Confinement Control of Double Integrators using Partially Periodic Leader Trajectories
This work provides a theoretical framework for confinement control in multi-agent systems, relevant for robotics and swarm applications, though it is an incremental extension of existing averaging and input-to-state stability methods.
The paper addresses multi-agent confinement control using a leader with repulsive effects on double-integrator followers. It shows that by decomposing leader inputs into periodic and aperiodic components, followers can be confined about a time-dependent trajectory, with tracking error made arbitrarily small for a single follower.

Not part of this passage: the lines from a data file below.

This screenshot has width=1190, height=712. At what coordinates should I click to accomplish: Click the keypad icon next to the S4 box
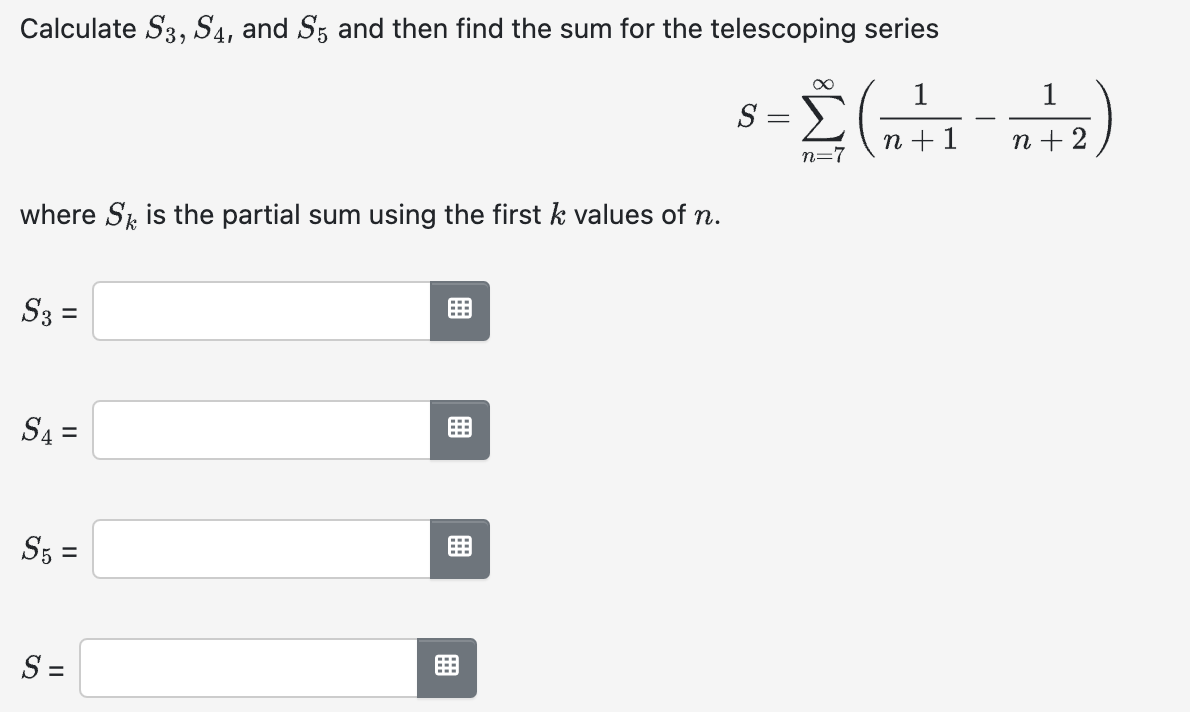coord(459,430)
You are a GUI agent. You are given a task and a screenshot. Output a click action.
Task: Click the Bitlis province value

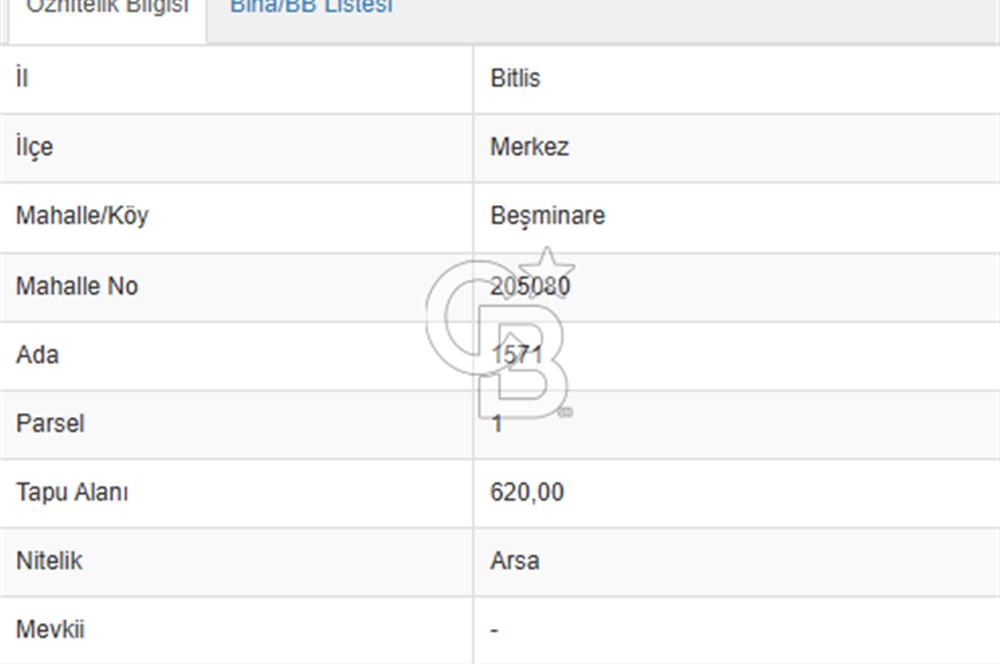(x=515, y=78)
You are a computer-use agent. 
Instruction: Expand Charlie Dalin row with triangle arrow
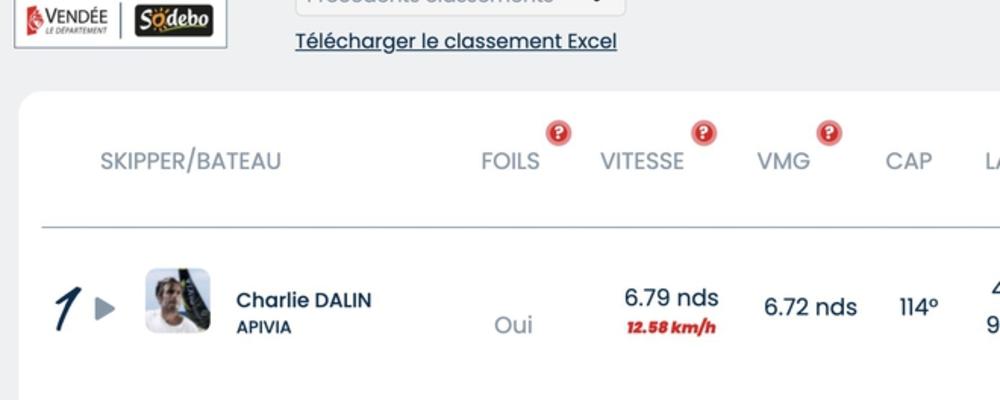(x=105, y=309)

We consider a multi-agent confinement control problem in which a single leader has a purely repulsive effect on follower agents with double-integrator dynamics. By decomposing the leader's control inputs into periodic and aperiodic components, we show that the leader can be driven so as to guarantee confinement of the followers about a time-dependent trajectory in the plane. We use tools from averaging theory and an input-to-state stability type argument to derive conditions on the model parameters that guarantee confinement of the followers about the trajectory. For the case of a single follower, we show that if the follower starts at the origin, then the error in trajectory tracking can be made arbitrarily small depending on the frequency of the periodic control components and the rate of change of the trajectory. We validate our approach using simulations and experiments with a small mobile robot.